> _Work to be completed_: Below are the entries; return every line among them that holds the word "likes".

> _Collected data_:
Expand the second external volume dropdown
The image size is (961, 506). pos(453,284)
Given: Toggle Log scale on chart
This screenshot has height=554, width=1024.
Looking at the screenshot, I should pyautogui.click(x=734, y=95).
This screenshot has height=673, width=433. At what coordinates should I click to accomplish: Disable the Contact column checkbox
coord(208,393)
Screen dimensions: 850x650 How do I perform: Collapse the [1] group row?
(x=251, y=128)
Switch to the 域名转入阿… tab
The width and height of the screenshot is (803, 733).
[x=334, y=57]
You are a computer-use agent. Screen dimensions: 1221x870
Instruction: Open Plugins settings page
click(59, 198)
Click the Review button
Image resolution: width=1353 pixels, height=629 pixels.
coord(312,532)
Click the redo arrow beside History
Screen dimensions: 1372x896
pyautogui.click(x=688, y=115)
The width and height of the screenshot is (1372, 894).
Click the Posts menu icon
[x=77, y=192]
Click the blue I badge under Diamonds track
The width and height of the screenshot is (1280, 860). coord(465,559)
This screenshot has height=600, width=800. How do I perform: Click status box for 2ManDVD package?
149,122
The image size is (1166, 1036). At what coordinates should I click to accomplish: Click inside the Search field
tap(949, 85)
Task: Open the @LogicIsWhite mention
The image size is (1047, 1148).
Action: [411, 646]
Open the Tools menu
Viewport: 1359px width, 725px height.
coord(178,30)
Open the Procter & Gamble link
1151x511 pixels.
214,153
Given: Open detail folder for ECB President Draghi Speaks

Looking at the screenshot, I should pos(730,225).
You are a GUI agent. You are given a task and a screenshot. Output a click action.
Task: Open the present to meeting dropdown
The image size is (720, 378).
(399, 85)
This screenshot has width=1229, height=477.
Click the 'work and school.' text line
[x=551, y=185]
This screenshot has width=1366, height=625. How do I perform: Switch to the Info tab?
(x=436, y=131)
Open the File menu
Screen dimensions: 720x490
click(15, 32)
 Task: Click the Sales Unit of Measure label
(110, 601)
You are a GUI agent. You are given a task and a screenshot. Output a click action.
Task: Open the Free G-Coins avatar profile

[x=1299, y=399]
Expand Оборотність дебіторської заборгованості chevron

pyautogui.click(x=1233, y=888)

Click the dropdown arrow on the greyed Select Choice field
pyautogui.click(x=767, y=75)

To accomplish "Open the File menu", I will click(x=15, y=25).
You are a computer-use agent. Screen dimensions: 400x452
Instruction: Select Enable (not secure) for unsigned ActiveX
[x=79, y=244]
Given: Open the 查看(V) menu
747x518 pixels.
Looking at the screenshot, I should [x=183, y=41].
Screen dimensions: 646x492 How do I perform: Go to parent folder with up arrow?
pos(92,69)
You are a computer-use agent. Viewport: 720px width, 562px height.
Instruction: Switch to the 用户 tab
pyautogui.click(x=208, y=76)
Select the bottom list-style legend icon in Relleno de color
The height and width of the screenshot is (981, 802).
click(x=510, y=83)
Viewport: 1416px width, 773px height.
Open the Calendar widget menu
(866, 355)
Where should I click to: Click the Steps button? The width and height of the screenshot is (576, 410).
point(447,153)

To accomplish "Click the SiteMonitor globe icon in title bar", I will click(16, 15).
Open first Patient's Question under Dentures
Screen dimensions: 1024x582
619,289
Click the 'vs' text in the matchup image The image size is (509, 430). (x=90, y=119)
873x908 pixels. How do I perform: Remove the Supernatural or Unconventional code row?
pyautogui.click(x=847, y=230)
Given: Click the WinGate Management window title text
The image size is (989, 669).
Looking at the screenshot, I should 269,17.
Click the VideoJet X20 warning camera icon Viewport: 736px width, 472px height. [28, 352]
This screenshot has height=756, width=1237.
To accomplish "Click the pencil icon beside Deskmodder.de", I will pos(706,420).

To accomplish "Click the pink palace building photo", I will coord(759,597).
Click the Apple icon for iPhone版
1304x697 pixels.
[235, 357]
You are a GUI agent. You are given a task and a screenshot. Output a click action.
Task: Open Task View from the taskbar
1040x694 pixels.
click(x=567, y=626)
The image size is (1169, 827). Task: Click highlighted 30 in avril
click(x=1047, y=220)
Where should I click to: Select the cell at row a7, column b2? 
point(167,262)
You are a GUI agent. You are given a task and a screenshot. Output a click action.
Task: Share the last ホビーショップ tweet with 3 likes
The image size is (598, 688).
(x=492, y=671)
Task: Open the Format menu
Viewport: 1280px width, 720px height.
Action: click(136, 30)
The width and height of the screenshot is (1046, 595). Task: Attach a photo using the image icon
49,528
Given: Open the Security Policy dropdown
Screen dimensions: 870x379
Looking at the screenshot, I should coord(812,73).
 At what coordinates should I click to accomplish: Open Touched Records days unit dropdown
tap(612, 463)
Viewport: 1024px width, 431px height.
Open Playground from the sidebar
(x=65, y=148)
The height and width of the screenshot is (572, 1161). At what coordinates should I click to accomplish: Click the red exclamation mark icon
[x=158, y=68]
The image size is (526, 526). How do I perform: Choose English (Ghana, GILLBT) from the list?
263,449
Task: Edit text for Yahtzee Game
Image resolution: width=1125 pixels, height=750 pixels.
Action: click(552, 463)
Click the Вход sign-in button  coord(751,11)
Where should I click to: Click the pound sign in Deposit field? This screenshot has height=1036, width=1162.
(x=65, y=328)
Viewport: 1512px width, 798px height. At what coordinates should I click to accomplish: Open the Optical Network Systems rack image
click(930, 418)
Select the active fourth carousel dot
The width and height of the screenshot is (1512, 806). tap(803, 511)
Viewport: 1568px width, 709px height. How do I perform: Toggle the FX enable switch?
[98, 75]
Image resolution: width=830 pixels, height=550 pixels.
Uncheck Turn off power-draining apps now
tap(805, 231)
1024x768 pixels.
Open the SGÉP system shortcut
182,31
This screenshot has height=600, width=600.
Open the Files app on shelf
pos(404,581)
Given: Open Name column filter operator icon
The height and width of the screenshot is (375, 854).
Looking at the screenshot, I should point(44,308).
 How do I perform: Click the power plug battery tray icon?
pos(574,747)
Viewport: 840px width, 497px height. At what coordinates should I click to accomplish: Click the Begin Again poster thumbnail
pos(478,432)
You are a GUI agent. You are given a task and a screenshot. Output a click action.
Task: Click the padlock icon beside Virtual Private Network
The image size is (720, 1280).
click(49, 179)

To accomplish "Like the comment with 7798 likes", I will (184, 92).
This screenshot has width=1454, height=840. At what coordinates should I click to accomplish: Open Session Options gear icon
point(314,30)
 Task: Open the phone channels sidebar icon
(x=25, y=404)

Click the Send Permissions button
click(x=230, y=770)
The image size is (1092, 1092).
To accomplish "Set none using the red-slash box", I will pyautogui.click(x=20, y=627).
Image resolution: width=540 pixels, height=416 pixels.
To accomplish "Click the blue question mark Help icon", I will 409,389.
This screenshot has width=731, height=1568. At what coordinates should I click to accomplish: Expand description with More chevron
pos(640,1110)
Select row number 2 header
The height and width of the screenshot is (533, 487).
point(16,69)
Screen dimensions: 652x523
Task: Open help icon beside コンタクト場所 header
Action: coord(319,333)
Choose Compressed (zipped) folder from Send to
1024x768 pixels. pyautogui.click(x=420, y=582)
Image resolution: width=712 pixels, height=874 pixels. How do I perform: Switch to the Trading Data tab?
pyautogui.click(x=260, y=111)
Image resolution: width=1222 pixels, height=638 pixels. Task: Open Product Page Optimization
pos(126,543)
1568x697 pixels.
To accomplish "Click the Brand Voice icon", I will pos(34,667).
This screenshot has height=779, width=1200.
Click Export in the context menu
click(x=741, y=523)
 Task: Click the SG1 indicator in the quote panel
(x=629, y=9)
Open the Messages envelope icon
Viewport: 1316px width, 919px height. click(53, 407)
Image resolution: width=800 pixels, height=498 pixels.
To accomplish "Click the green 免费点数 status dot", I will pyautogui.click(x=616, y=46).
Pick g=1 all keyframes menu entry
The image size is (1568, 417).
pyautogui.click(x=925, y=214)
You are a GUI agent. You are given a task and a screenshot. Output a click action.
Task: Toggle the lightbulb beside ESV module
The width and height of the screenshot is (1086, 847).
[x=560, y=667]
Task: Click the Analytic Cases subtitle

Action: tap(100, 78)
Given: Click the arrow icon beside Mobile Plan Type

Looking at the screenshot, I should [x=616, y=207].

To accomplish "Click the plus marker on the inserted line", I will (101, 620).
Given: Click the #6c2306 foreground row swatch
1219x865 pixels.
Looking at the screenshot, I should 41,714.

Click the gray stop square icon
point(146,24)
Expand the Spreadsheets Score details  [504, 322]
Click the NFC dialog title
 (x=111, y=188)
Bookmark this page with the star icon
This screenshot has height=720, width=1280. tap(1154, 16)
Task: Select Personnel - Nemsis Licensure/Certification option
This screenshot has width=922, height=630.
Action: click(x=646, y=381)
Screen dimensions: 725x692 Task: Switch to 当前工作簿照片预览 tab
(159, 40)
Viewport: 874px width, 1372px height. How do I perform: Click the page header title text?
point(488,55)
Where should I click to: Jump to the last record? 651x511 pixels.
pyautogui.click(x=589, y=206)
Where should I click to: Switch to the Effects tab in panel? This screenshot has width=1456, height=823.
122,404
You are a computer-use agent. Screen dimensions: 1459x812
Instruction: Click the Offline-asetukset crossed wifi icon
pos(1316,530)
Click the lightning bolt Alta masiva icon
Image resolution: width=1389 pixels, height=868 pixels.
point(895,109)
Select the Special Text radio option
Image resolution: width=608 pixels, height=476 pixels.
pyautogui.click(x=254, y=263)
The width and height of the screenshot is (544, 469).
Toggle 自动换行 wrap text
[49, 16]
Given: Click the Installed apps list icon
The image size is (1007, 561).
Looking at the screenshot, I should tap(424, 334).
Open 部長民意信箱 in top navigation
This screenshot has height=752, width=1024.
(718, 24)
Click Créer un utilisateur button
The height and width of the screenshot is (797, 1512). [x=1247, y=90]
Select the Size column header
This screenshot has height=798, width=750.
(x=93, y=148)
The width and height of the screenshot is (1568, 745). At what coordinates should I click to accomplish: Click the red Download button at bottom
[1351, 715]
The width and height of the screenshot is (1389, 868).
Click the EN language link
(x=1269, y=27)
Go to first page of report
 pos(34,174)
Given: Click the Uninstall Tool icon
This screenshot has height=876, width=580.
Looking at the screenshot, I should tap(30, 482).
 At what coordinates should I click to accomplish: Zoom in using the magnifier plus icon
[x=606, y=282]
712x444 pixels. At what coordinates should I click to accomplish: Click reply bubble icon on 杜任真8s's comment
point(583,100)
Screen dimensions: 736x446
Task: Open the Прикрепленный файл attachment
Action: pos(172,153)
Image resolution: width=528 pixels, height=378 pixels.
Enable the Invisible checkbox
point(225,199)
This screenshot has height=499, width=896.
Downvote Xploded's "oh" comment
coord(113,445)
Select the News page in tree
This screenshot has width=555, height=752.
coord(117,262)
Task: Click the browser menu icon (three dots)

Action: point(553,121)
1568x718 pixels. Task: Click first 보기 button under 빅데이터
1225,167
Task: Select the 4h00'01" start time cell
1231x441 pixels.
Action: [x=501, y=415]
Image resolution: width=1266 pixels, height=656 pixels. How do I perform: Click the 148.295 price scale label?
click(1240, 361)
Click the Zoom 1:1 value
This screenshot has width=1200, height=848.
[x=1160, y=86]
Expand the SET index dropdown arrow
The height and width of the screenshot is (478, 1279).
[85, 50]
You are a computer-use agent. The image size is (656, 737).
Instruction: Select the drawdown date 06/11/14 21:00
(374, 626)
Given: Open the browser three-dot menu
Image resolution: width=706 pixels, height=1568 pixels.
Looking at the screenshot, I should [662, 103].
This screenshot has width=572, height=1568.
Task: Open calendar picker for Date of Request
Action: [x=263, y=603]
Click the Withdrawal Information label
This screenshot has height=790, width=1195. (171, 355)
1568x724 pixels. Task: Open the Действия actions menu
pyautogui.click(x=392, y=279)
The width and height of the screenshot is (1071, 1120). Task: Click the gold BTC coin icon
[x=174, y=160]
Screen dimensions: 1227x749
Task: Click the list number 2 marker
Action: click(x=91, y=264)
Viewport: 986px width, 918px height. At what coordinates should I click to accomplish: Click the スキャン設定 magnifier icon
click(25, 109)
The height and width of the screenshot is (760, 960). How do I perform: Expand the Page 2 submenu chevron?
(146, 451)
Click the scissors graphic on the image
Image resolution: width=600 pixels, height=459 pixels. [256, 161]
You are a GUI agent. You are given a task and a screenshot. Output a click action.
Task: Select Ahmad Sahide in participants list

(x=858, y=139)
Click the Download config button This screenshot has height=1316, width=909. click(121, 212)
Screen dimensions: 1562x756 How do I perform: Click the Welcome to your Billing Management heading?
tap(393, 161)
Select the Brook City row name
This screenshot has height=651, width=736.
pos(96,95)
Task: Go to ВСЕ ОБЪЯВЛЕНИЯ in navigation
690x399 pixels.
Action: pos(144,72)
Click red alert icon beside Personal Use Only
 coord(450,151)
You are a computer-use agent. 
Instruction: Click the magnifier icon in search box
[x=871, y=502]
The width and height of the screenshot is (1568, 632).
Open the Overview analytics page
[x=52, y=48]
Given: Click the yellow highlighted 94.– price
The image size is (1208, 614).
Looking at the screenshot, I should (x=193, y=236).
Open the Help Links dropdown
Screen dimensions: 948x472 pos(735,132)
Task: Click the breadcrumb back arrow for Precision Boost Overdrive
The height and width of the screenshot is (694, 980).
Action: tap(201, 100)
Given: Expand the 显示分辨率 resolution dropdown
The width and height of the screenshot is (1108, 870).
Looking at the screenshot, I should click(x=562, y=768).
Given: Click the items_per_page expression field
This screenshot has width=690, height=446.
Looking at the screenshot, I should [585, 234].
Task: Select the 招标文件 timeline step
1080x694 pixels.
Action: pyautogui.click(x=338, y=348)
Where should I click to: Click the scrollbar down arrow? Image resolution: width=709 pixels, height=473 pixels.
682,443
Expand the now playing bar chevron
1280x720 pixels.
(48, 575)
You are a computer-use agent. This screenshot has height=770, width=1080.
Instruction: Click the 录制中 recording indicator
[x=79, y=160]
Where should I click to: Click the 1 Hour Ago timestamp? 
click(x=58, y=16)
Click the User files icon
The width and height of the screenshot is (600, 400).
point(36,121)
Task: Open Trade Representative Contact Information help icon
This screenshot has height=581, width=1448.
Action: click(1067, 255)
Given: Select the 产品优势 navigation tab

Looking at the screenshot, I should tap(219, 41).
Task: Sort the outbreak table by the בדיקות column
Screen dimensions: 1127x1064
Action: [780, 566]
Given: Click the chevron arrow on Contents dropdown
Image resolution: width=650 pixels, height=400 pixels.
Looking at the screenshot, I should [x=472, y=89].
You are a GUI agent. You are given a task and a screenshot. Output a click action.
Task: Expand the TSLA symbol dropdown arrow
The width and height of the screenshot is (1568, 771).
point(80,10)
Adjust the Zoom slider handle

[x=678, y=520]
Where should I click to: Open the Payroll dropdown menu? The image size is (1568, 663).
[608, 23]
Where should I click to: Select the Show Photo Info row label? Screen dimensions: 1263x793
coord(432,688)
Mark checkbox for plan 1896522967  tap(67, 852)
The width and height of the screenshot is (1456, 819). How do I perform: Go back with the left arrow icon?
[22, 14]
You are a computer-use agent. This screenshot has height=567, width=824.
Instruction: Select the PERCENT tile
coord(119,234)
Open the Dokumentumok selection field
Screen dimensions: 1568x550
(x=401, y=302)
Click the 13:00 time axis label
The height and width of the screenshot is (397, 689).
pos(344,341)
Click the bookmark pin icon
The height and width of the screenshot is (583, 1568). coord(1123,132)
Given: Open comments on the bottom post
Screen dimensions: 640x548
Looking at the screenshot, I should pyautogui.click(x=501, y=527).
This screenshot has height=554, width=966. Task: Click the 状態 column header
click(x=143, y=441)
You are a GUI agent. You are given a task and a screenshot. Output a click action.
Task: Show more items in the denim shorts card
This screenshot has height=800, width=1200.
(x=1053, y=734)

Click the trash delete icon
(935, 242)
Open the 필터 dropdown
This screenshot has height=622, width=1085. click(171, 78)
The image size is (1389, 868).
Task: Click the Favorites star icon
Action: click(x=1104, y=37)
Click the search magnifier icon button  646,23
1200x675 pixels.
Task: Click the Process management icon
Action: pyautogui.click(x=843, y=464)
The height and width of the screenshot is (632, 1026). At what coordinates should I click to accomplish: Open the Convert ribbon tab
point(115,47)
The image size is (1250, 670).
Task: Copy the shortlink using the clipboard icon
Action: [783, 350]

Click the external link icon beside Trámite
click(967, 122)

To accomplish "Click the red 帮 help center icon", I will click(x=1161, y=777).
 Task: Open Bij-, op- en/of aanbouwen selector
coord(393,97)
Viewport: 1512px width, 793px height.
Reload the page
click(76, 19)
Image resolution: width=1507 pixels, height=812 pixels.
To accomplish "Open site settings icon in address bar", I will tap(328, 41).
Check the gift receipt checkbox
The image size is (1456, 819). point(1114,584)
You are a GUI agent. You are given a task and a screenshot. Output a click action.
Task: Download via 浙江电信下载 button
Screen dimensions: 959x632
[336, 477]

> _Reply to the task_:
Task: Share the last ホビーショップ tweet with 3 likes
To accomplish "Like the comment with 7798 likes", I will (184, 92).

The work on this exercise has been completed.